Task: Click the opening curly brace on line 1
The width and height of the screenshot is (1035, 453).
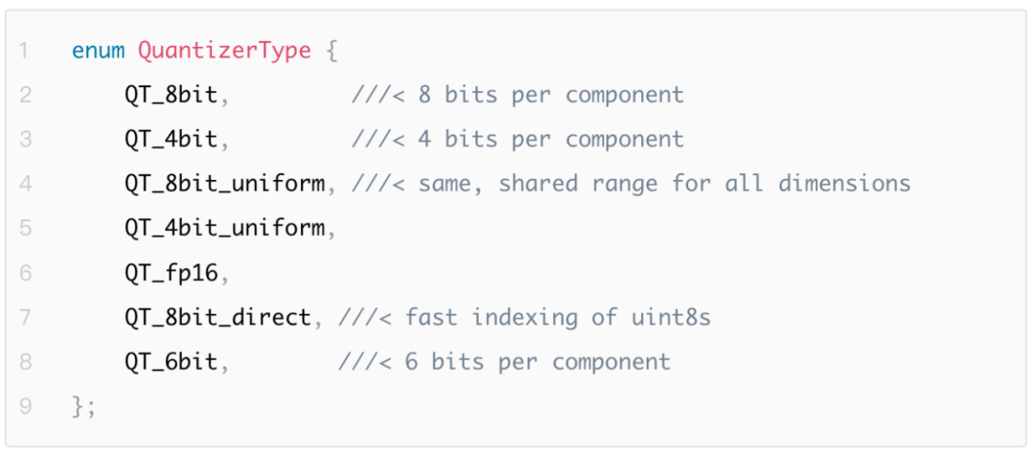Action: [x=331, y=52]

==

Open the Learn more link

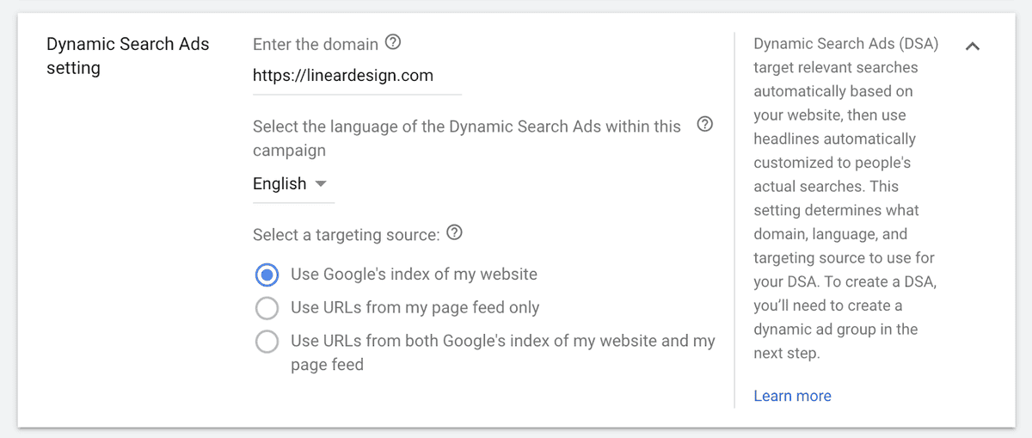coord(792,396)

▸ Directive:
Starting at the line containing "Task: Click the opening curly brace on line 1" and ending at the line containing "Action: [x=331, y=52]", both included, write out every line again. Offset each coordinate in the answers by adding 62, and leave the pictures out.

▸ Full answer:
Task: Click the opening curly brace on line 1
The width and height of the screenshot is (1035, 453).
Action: [x=393, y=114]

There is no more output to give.